HELLBENDER by Jason Jack Miller
“It’s Johnny Cash with a fistful of copperheads singing the devil right back to hell.”
HELLBENDER, sophomore novel by Jason Jack Miller, is as much a sensory experience as his first in the Murder Ballads and Whiskey Series, THE DEVIL AND PRESTON BLACK. Instead of Morgantown, HELLBENDER is set in the mountains of West Virginia, and with Miller’s descriptive skill, I got to experience the flora and fauna of the Appalachians: the sights, sounds, and smells of a place I’ve never been but now felt like I was there.

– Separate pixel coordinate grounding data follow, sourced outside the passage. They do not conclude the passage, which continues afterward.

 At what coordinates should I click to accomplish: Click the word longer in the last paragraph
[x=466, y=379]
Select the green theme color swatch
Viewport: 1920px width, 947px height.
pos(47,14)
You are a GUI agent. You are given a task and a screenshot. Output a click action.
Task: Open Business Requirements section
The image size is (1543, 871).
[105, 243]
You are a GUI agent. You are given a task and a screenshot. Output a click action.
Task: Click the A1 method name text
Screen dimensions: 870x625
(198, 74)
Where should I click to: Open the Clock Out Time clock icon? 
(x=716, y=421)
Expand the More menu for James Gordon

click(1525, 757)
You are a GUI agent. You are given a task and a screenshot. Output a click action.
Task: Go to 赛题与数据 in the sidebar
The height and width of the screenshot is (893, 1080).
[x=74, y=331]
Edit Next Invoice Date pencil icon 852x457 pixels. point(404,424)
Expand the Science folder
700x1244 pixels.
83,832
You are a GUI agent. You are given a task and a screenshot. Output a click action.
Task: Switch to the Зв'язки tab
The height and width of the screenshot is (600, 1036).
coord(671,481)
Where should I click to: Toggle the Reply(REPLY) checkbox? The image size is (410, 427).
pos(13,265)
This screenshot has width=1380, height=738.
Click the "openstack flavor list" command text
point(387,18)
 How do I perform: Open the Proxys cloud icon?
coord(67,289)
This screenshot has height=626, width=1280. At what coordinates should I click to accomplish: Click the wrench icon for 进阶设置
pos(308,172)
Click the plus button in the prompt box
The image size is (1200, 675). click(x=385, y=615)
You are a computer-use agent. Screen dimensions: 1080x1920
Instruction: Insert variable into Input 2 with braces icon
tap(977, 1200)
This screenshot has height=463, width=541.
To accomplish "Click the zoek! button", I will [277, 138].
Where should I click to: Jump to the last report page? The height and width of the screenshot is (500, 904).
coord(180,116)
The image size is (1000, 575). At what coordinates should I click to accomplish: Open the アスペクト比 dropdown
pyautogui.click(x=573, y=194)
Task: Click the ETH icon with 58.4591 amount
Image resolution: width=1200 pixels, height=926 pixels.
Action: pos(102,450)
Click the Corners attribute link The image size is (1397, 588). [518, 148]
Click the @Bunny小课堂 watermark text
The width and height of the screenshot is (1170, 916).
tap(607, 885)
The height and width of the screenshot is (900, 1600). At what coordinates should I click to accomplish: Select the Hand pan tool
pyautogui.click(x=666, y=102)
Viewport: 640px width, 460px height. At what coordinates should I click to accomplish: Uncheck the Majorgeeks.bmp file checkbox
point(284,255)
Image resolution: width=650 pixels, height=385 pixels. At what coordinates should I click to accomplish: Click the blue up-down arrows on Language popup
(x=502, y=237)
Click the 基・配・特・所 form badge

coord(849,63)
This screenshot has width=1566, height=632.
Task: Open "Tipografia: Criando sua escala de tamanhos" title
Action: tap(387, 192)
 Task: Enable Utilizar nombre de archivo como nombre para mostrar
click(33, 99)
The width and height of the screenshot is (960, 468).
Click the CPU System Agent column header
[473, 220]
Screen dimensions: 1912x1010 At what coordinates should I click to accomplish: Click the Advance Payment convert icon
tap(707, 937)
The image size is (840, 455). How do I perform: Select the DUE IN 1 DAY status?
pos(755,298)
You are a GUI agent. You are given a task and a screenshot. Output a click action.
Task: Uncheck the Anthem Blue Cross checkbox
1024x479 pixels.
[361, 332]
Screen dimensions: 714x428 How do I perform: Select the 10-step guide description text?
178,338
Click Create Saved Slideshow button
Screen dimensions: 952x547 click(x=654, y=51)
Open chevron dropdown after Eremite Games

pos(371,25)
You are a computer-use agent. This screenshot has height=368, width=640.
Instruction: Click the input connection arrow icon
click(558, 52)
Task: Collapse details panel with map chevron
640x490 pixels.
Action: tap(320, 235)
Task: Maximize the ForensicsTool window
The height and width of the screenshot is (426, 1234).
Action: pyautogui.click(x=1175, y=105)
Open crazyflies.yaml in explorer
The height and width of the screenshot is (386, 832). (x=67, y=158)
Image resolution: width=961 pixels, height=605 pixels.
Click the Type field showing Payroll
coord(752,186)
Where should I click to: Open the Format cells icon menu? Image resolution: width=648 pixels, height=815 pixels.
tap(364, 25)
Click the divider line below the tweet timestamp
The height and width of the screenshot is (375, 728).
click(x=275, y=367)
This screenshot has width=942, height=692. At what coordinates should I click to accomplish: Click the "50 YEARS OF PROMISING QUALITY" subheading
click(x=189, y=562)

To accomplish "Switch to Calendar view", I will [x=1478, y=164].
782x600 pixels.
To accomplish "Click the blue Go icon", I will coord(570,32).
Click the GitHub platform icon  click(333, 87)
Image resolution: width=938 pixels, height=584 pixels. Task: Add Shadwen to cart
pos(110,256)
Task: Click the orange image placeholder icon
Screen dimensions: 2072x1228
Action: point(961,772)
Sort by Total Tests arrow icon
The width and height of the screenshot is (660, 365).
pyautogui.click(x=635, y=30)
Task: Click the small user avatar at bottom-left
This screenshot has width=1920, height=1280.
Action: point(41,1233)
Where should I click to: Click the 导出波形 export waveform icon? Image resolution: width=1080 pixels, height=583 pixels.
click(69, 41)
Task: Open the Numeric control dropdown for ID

The Collinses have been feuding with the Lewises for years. And their animosity comes to a head when Henry Collins buries his little sister in the cold, hard ground. Janie is a victim of the Lewises’ malicious spellcraft. Teaming up with love interest Alex, Henry learns she’s adept at the old hills magic that women in both families practice—for good and for evil.
Besides the magic and intriguing family characterization, Miller loads on the action like a railroad car full of coal, stoking the engine toward a violent destination.
I dig Miller’s turns of phrase, his depiction of local color and customs, his description of the rural milieu, and his demonstration of forces supernatural. If you believe in magic—or want to—you owe it to yourself to read HELLBENDER. I think you’ll enjoy it as much as I did.